L’installation enchaîne, en boucle, deux films et une série de cartons qui invitent à participer à un fil interactif sur le site Web letableaudesdeparts.com. Le premier film, d’une dizaine de minutes, est une fiction réalisée dans le décor de la gare Windsor ; le second est un court métrage expérimental de cinq minutes, tourné avec les étudiants de la classe de francisation d’Isabelle Beaudoin.

Les étudiants, qui étaient appelés à se soumettre au protocole d’un bureau d’immigration imaginaire, ont d’abord rempli des cartes muettes du quartier, dont l’écart avec la réalité définissait leurs trajets dans Pacifica. Ils ont également complété des fiches passagers décrivant leur expérience de vie, et ont ensuite été invités à apporter en classe des objets, dits bagages, transportés avec eux au moment du départ de leur pays d’origine. Ces objets perdus, cachés dans des sacs de papier brun, ont été distribués anonymement à leurs camarades, qui devaient en imaginer l’histoire. Par la suite, leurs propriétaires réels nous ont confié leur récit véritable. L’ensemble de ces procédures est archivé dans les sections correspondantes du site letableaudesdeparts.com, et est accompagné d’élégants cartons noir et blanc sur lesquels figurent les découpes des pays d’origine et des quartiers d’arrivée des participants, ainsi que les noms d’origine et les noms français de leurs possessions. Les fiches d’immigration, altérées par les bénéfiques fonctionnaires de Pacifica, respectent la vie privée des participants et les représentent comme s’ils pouvaient être n’importe lesquels d’entre nous, c’est-à-dire, pour la plupart d’entre nous, personne.

La substance de ces ateliers a inspiré les scénarios des deux films. (À noter que ce sont, en grande partie, les véritables possessions des immigrants qui y figurent.) Dans la fiction du Tableau des départs, le contrôleur et l’effaceur se poursuivent dans le hall et les escaliers de marbre de la station Pacifica. L’effaceur, enjoué et mystérieux, abandonne sur le parquet divers objets appartenant à des cultures variées. Le contrôleur tente vainement de rétablir l’ordre en les ramenant à son bureau pour les cataloguer, et en inscrivant leur nom d’origine au tableau des départs. Il essaiera, encore et encore, en se tournant vers la caméra, d’affirmer silencieusement à l’auditoire l’emprise de Pacifica sur nos âmes à tous.

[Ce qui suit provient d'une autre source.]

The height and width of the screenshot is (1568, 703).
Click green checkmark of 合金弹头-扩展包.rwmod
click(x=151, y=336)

Dans le court métrage expérimental, les participants des ateliers entrent dans le décor de la fiction, pour tracer, avec l’aide du contrôleur, les contours emmêlés de la contrée de Pacifica. La trame sonore de ces deux films, projetés silencieusement à la gare Jean-Talon, est audible en ligne.

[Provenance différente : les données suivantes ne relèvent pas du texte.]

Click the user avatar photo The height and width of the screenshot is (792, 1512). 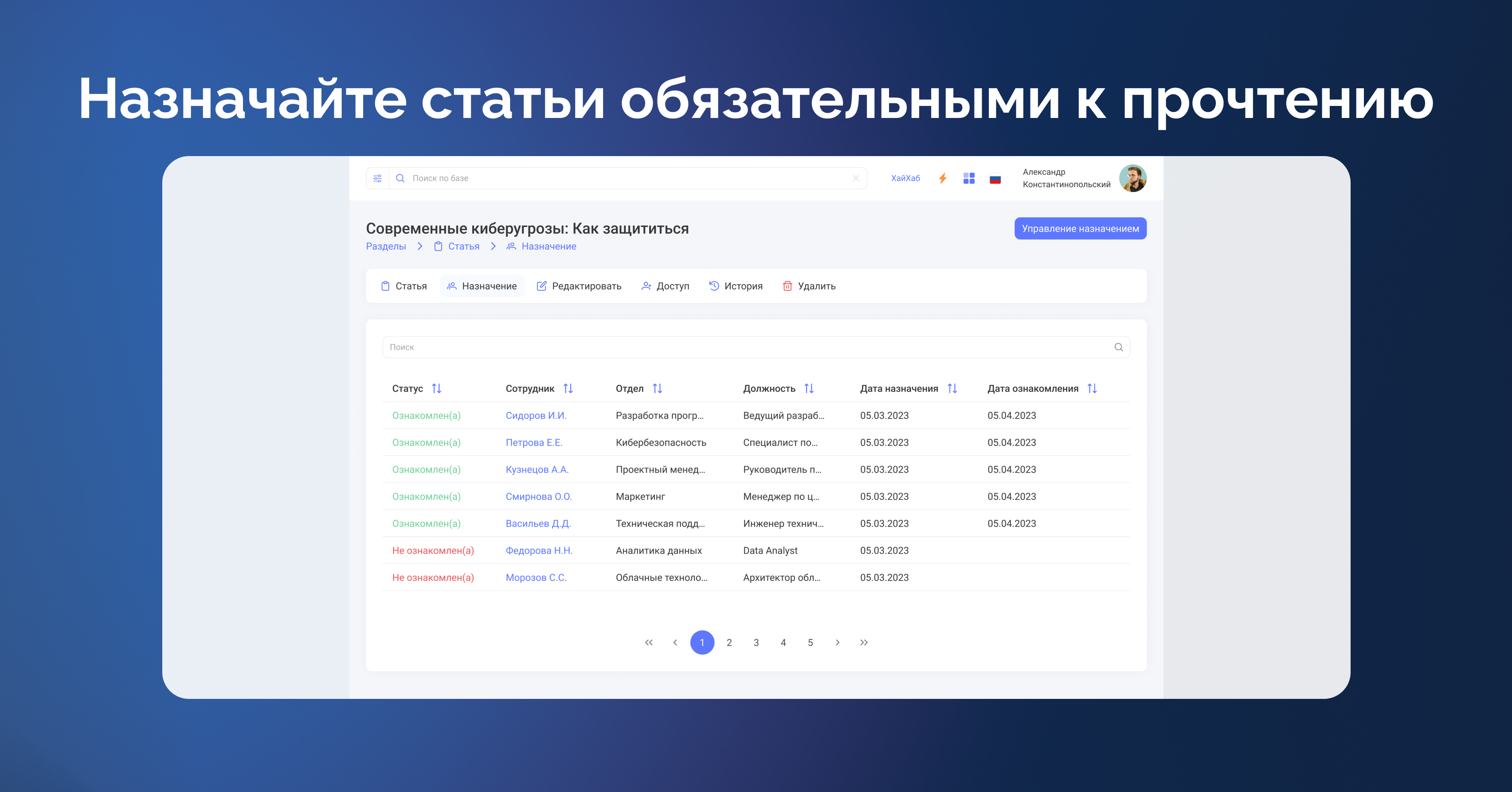pyautogui.click(x=1132, y=178)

Les oiseaux de Pacifica ne parlent aucune langue.
Ils les chantent toutes.

letableaudesdeparts.com propose une interface jumelle, où le contenu visuel (à gauche) côtoie une fiction (à droite), qui déplace encore la réalité de Pacifica. Le site archive l’ensemble des éléments du projet, et les augmente d’une dimension littéraire et interactive : la page oiseaux, enjolivée d’une vidéo de volatiles, propose aux visiteurs une série de questions qui les aideront, à leur tour, à rejoindre les citoyens de Pacifica, et à devenir personne.